Nonprofits don’t always have the budget for extensive professional development. If they do, it may still be hard to justify a portion of the annual budget for something that could be deemed an overhead cost. However, nonprofit managers know that training leads to a more efficient and innovative staff. Efficiency and innovation lead to better outcomes when moving the needle on important causes. If nonprofit professional development is so important, how are managers to juggle the expense without compromising the benefit? Here are a few low-cost ways to motivate your staff and uncover their true potential.
Crowdsource opportunities for learning
Most organizations, from small teams to large nonprofits can create channels for sharing knowledge and skills across occupations or departments. Perhaps the marketing department and program managers could put their heads together on representing impact through compelling narratives. Or the CFO could hold a class with field coordinators on efficiently managing budgets.
Pro Tip: Use Liberating Structures, a free online resource for facilitation techniques, to organize sessions and get the most out of limited amounts of time.
Connect employees with free resources for nonprofit professional development
Khan Academy, EdX, and Coursera are great places to start for learning in leadership, enterprise, and other topics. Its also a good idea to compile a library of resources in-house that are curated specifically to your organizations culture, ethos, and the skills that power your impact.

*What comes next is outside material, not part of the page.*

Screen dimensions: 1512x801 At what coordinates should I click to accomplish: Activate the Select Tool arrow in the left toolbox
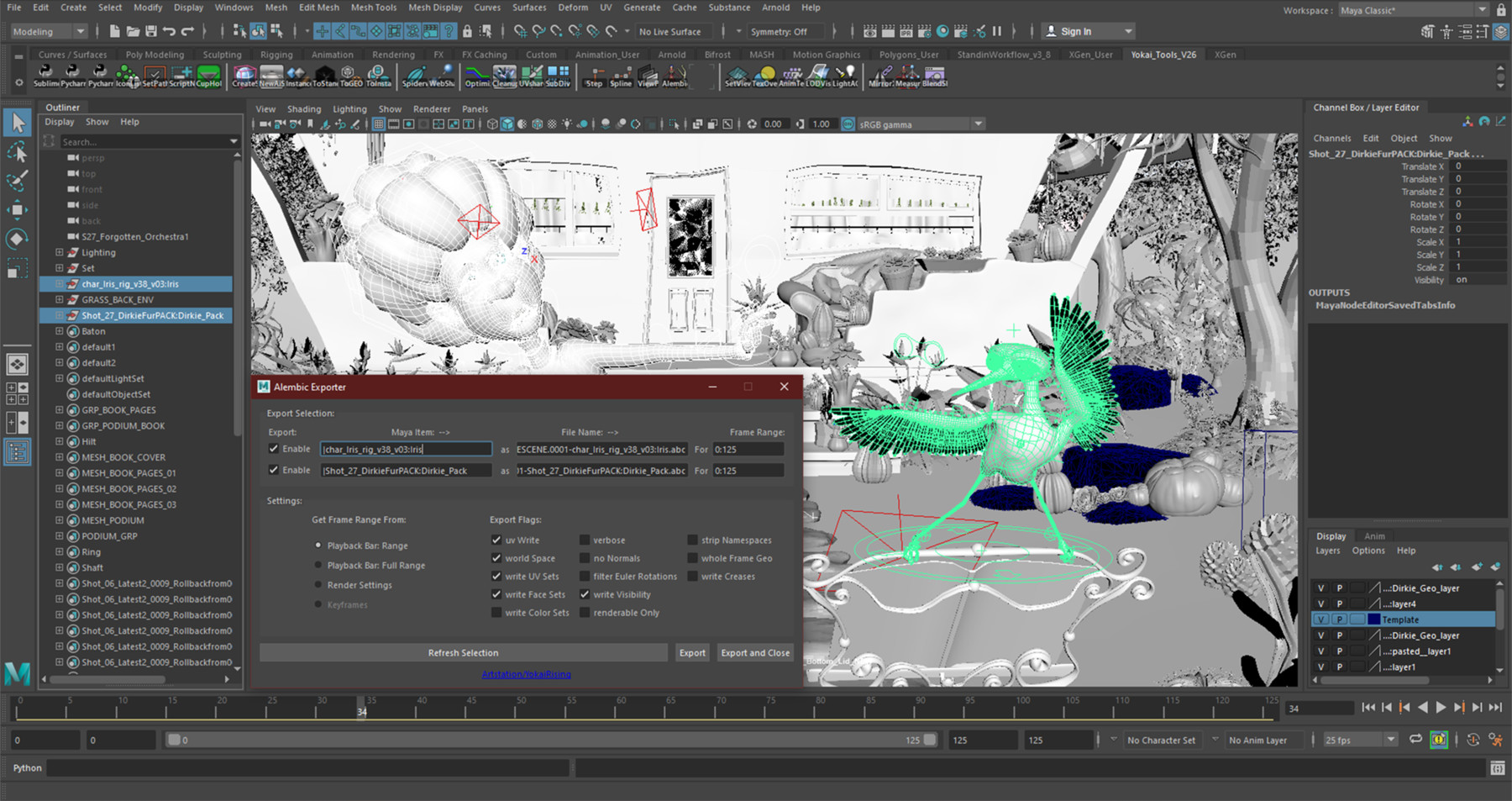tap(18, 123)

Pro Tip: Use Fleeq, a platform to create tutorials, and quickly turn training topics into engaging videos that staff can access long-term.
We’ve seen success in setting up informal conference calls or webinars with subject matter experts. The leadership in your company may have friends and contacts at other places that would be glad to share their insights on topics important to your staff. Its a great way to introduce new ideas and allow the team to ask questions of a friendly pro.

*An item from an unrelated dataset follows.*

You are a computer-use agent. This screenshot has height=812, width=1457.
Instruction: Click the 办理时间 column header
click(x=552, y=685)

Pro Tip: Use Zoom, a web conferencing service, to set up virtual meetings with other leaders and experts. Or email us for suggestions! Were a friendly crew and would love to share ideas and hear yours.

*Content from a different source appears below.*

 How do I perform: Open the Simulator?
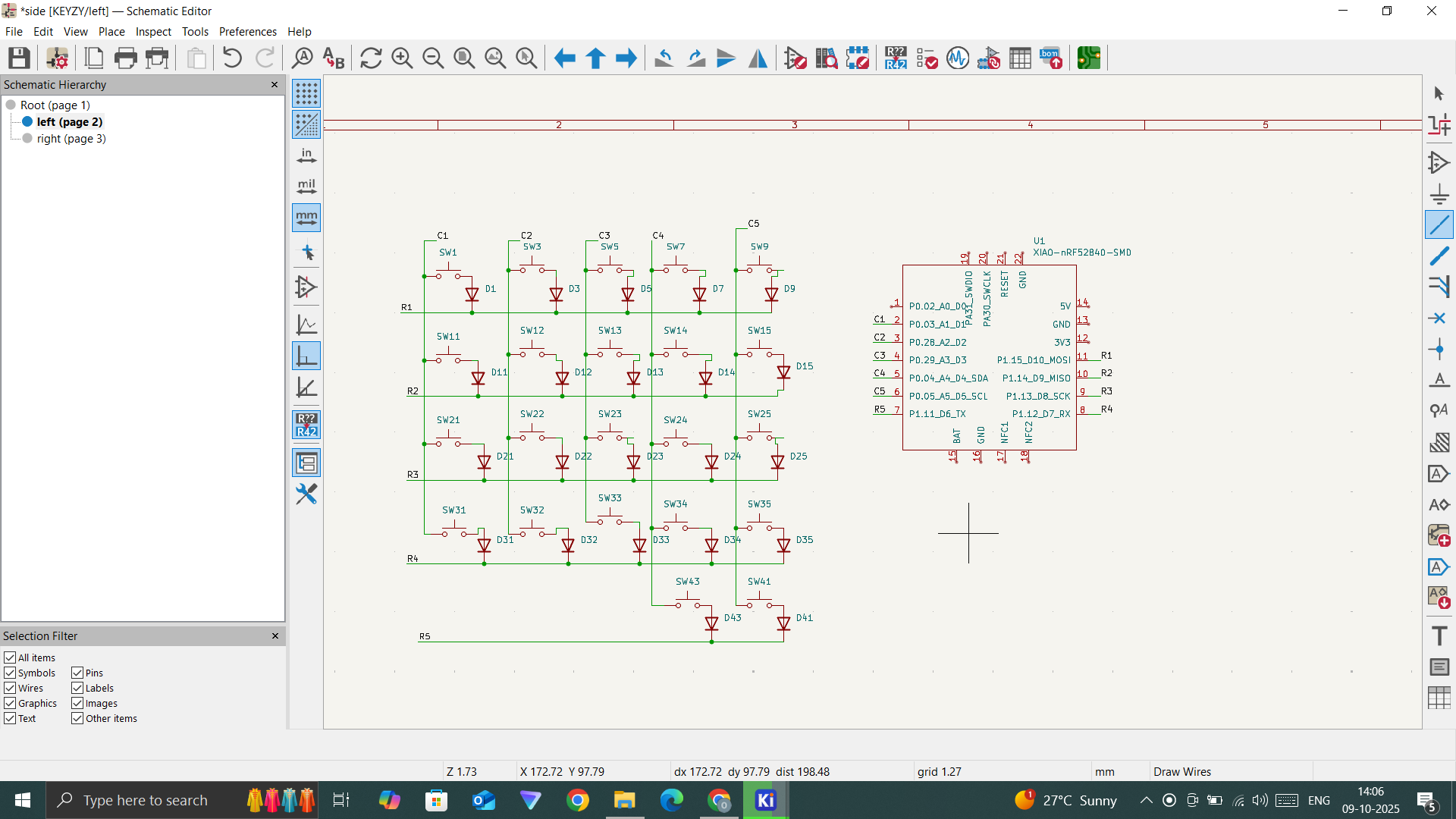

Set up an article club that meets regularly during office hours
Take online resources listed in #2 to the next level by organizing space for discussion and deep dives. Or rather, model it after a traditional book club where members choose the content. Most passionate professionals follow publications, readings, videos, and news that relate to their field. Sometimes, especially in dealing with vulnerable populations, cause issues, or special skills like fundraising, learning becomes more concrete during dialogue with other colleagues.
Use Slack, a team chat and productivity platform, to keep important discussions going. The app is also great for sharing articles and resources that can easily be referenced later. Go to our offer page to learn how to access the discount.
Create a reward system for those that seek nonprofit professional development on their own
When there’s not an organizational budget to lean on for training, leaders can devote time to help employees establish nonprofit professional development goals. Have supervisors support their staff in creating independent plans. Track progress using company-wide criteria to determine success. For employees that achieve agreed-upon goals, provide rewards like an exclusive office potluck or low-cost goods like company branded t-shirts or water bottles.
Facilitate coaching and mentorships
The one-on-one structure is ideal for capitalizing on an employee’s strengths to boost his or her professional development. There are resources out there that suggest better results by going one step further to coaching or developing. Coaching is performance-based mentoring and can lead to young professionals paving a clear path for career advancement.
Pro Tip: There are apps out there that connect mentors and mentees. However, we suggest taking a more intentional approach and having organizational leadership facilitate connections.
Ultimately, the key to nonprofit professional development is to put a system in place that is easily accessed and is encouraged by company culture. Remember to implement strategies from different angles. Set up space for learning and engagement, provide resources, and incentivize. While these opportunities don’t cost much money, they do rely on commitment and consistency to work. With strategies like this that bring staff together, the benefit of training and development will become apparent beyond your employees individual achievements. It will also manifest in better collaboration for your cause.